Il traffico per entrare a Mosca c’è anche il sabato mattina. In autostrada schiviamo una donna ubriaca o drogata che vaga a piedi tra le corsie… impressionante! Nessuno si scompone, nessuno fa niente. Io chiedo se dobbiamo chiamare la polizia ma Lev dice che in questi casi bisogna andar via il prima possibile e che nessuno chiama la polizia in quelle situazioni.

Arrivati a Reutov, Natalya mi dice che alle 8 andremo in alcuni negozi per comprare il necessario per il mio viaggio in treno. Nei viaggi di lunga percorrenza i russi si portano moltissime cose da mangiare, ma io le dico che non voglio molto, solo un po’ di frutta, perché mi piace viaggiare leggera. Ancora poche ore e saluterò Mosca per prendere un altro treno, direzione Siberia.

Dopo gli ultimi giri nella città con Lev, guardiamo un film storico che si intitola “Mosca non crede alle lacrime”. Lev ci tiene molto, ne ha trovato una versione in italiano, mi dice che non posso partire da Mosca senza vederlo!

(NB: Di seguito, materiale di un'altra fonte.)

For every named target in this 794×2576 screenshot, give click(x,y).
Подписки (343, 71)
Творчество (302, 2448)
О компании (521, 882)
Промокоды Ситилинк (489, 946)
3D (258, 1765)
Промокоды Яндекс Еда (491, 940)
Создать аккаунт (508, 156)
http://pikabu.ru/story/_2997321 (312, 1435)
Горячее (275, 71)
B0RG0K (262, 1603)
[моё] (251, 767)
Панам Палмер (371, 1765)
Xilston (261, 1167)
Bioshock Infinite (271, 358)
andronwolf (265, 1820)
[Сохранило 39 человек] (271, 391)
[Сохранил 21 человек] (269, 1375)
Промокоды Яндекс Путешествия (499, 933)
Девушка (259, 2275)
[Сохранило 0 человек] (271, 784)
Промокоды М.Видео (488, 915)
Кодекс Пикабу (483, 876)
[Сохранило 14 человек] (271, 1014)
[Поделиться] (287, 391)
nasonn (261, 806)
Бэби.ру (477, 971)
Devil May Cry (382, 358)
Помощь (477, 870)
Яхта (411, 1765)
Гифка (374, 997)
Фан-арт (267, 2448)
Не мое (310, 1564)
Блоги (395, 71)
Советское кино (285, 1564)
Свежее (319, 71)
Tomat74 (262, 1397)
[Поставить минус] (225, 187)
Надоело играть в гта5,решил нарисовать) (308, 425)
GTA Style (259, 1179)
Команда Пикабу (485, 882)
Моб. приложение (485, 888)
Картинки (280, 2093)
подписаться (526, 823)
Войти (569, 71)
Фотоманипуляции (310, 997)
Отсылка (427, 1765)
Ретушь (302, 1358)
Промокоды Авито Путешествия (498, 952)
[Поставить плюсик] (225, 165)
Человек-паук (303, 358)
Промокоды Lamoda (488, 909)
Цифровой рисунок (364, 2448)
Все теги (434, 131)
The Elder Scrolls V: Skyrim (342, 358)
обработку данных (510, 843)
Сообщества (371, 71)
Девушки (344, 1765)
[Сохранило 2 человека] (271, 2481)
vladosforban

Il film è del ’69 ed è stato l’unico a vincere l’Oscar durante la Russia sovietica. Dura due ore e mezza ed è un film molto lento, sullo sfondo una Mosca che cambia e che cresce. La produttività e il lavoro sono il perno del racconto in cui si snoda la vita di una donna che si fa strada nella Russia comunista.

Rimasta incinta di un uomo che non la vuole, piange da sola la notte nel suo letto, ma alla fine trova l’amore vero. Ci sono anche altri personaggi: l’amica alla ricerca di un uomo ricco da sposare che finalmente lo trova, poi lui diventa alcolizzato anche se verso la fine del film smette di bere; un’altra amica che sposa con uno di provincia con cui fa tre figli…

Qualunque cosa succeda, si ritrovano tutti alla dacia, mangiano, bevono, piangono, sono tristi, sono felici… ma si vogliono bene. Con questo film saluto Mosca, Lev mi accompagna alla stazione e riparto, un pochino più cosciente di cosa significhi per i russi appartenere a questa nazione.